Take the production of medical technology for example. Using extended reality would mean that designers can develop and optimise their health tech products in a simulated environment. This means that they can examine all possible outcomes safely. Take aortic stent development for example. The most common type of heart disease in the elderly is aortic valve stenosis, which is the narrowing of the aortic valve. This can cause congestive heart failure and even death if the heart valve is not replaced via open-heart surgery. Transcatheter aortic valve replacement is used to replace the narrowed valve which causes this disease. Using extended reality simulation means that stent replacements can be designed and manufactured in a way which not only meets safety standards but production deadlines as well. Designers will be able to see how the stent replacement impacts on the aortic wall, and avoid exerting too much stress on the patient, and also experience how the patient’s blood pressure may change following surgery as well – both of which are key to the success of stent design.
Extended reality can also be used in medical and pharmaceutical experiments as well. The life science industry, in general, is heavily reliant on animal and human testing to ensure new medicines, products and treatments are not only safe for patients but they are commercially viable as well.

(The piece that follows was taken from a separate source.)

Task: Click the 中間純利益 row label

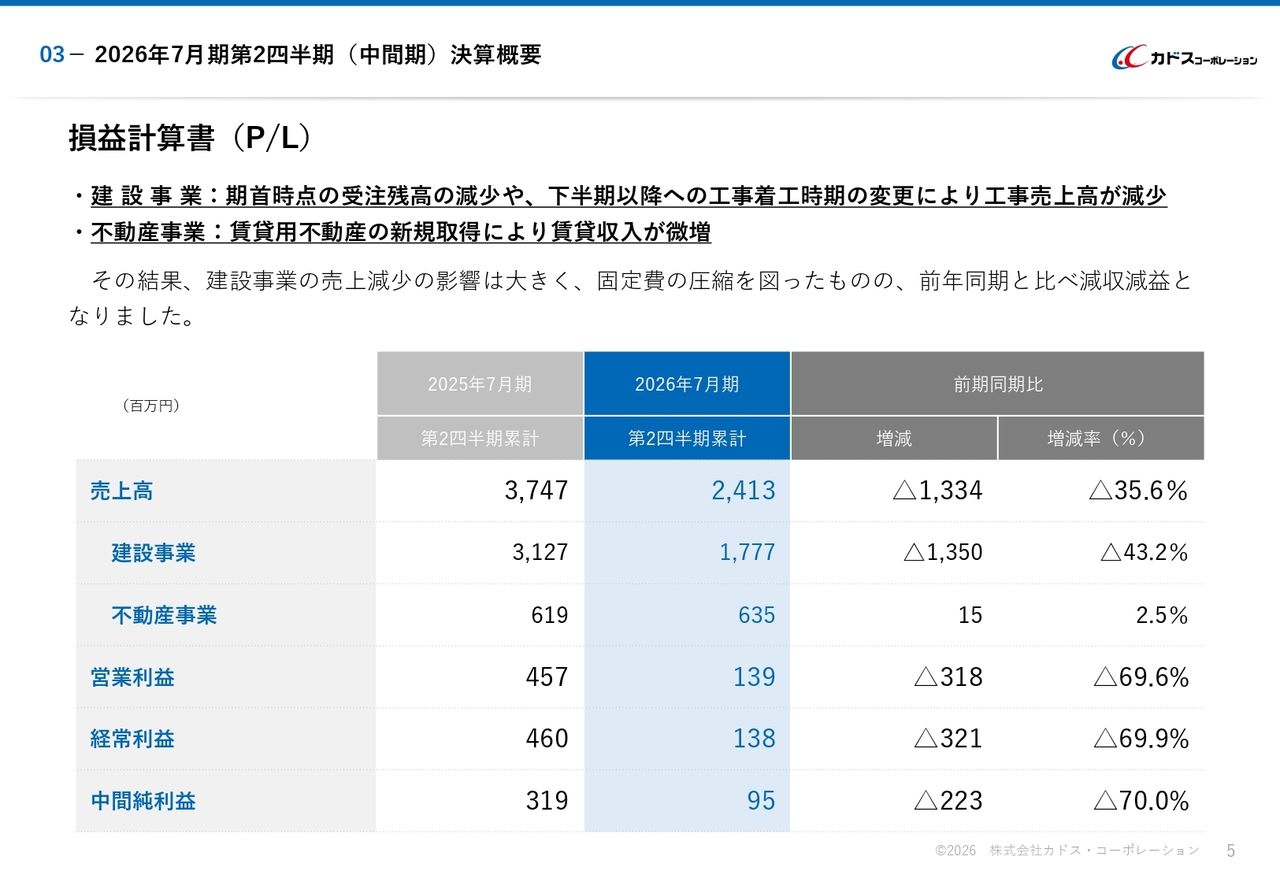Action: click(143, 801)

Extended reality testing reduces the need for this physical testing by substituting virtual models for living test subjects which not only saves time but also increases safety as well. Let’s say a drug currently needs 4000 patients in a clinical trial to test its safety, using extended reality can reduce this number to around 150 while still increasing the confidence physicians have in the result.
Extended reality testing has also made it possible to virtually implant devices and monitor how they react with other devices, and even changes in body temperature and heart rate. They can also take into consideration patients exact physical makeup – such as gender, height and weight. Having said that, in America, the FDA has approved computer modelling within a broader testing protocol, but it is unlikely that this approach will replace clinical trials as a whole in the near future. What it will do though, is to enable designers to offer the safest version of their device for clinical trials.
We’ve just used the healthcare industry as an example, as we have extensive experience in this sector, but extended reality can bring a multitude of benefits to a number of industries. The use of extended reality will not only bring costs down but will enable more advanced and efficient products to be designed with less potential risk involved.